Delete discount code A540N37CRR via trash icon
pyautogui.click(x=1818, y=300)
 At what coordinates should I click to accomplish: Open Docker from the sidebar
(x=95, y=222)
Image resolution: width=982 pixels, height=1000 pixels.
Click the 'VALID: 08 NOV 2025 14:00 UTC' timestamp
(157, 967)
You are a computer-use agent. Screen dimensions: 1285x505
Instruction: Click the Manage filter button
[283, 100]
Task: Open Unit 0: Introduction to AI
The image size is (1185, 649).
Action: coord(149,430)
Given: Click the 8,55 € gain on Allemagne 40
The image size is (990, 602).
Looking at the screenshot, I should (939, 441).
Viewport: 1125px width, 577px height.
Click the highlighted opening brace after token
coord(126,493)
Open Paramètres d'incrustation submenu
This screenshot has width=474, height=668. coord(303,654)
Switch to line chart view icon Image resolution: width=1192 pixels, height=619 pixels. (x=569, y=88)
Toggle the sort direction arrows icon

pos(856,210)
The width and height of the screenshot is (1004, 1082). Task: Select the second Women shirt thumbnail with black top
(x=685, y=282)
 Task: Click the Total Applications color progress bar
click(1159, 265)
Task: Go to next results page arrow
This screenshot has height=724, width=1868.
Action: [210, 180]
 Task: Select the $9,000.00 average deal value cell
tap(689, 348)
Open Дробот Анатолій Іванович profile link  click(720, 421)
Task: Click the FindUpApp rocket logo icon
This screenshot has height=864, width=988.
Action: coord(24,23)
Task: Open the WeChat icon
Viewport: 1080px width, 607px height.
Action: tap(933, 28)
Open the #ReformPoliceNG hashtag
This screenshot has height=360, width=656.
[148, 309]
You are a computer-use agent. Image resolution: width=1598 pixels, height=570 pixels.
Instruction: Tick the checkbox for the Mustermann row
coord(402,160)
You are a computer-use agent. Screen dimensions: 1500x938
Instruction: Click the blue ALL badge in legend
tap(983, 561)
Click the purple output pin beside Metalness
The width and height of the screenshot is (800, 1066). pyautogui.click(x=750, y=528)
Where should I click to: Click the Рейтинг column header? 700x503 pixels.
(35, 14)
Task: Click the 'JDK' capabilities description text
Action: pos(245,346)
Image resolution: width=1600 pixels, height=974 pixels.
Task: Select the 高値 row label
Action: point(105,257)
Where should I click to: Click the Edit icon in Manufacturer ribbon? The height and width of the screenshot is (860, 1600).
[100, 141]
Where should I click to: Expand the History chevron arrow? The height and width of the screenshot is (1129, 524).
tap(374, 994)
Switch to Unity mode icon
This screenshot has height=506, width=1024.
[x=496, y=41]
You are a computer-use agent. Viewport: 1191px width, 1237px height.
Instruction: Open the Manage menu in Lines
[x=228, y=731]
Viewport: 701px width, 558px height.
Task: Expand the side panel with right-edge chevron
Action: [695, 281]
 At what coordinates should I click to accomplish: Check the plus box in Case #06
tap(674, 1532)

> _WHAT TO WORK ON_
Could the data above be set down exactly, in full?

> _FINISHED TASK_
Delete discount code A540N37CRR via trash icon
pyautogui.click(x=1818, y=300)
 At what coordinates should I click to accomplish: Open Docker from the sidebar
(x=95, y=222)
Image resolution: width=982 pixels, height=1000 pixels.
Click the 'VALID: 08 NOV 2025 14:00 UTC' timestamp
(157, 967)
You are a computer-use agent. Screen dimensions: 1285x505
Instruction: Click the Manage filter button
[283, 100]
Task: Open Unit 0: Introduction to AI
The image size is (1185, 649).
Action: coord(149,430)
Given: Click the 8,55 € gain on Allemagne 40
The image size is (990, 602).
Looking at the screenshot, I should (939, 441).
Viewport: 1125px width, 577px height.
Click the highlighted opening brace after token
coord(126,493)
Open Paramètres d'incrustation submenu
This screenshot has width=474, height=668. coord(303,654)
Switch to line chart view icon Image resolution: width=1192 pixels, height=619 pixels. (x=569, y=88)
Toggle the sort direction arrows icon

pos(856,210)
The width and height of the screenshot is (1004, 1082). Task: Select the second Women shirt thumbnail with black top
(x=685, y=282)
 Task: Click the Total Applications color progress bar
click(1159, 265)
Task: Go to next results page arrow
This screenshot has height=724, width=1868.
Action: [210, 180]
 Task: Select the $9,000.00 average deal value cell
tap(689, 348)
Open Дробот Анатолій Іванович profile link  click(720, 421)
Task: Click the FindUpApp rocket logo icon
This screenshot has height=864, width=988.
Action: coord(24,23)
Task: Open the WeChat icon
Viewport: 1080px width, 607px height.
Action: tap(933, 28)
Open the #ReformPoliceNG hashtag
This screenshot has height=360, width=656.
[148, 309]
You are a computer-use agent. Image resolution: width=1598 pixels, height=570 pixels.
Instruction: Tick the checkbox for the Mustermann row
coord(402,160)
You are a computer-use agent. Screen dimensions: 1500x938
Instruction: Click the blue ALL badge in legend
tap(983, 561)
Click the purple output pin beside Metalness
The width and height of the screenshot is (800, 1066). pyautogui.click(x=750, y=528)
Where should I click to: Click the Рейтинг column header? 700x503 pixels.
(35, 14)
Task: Click the 'JDK' capabilities description text
Action: pos(245,346)
Image resolution: width=1600 pixels, height=974 pixels.
Task: Select the 高値 row label
Action: point(105,257)
Where should I click to: Click the Edit icon in Manufacturer ribbon? The height and width of the screenshot is (860, 1600).
[100, 141]
Where should I click to: Expand the History chevron arrow? The height and width of the screenshot is (1129, 524).
tap(374, 994)
Switch to Unity mode icon
This screenshot has height=506, width=1024.
[x=496, y=41]
You are a computer-use agent. Viewport: 1191px width, 1237px height.
Instruction: Open the Manage menu in Lines
[x=228, y=731]
Viewport: 701px width, 558px height.
Task: Expand the side panel with right-edge chevron
Action: [695, 281]
 At what coordinates should I click to accomplish: Check the plus box in Case #06
tap(674, 1532)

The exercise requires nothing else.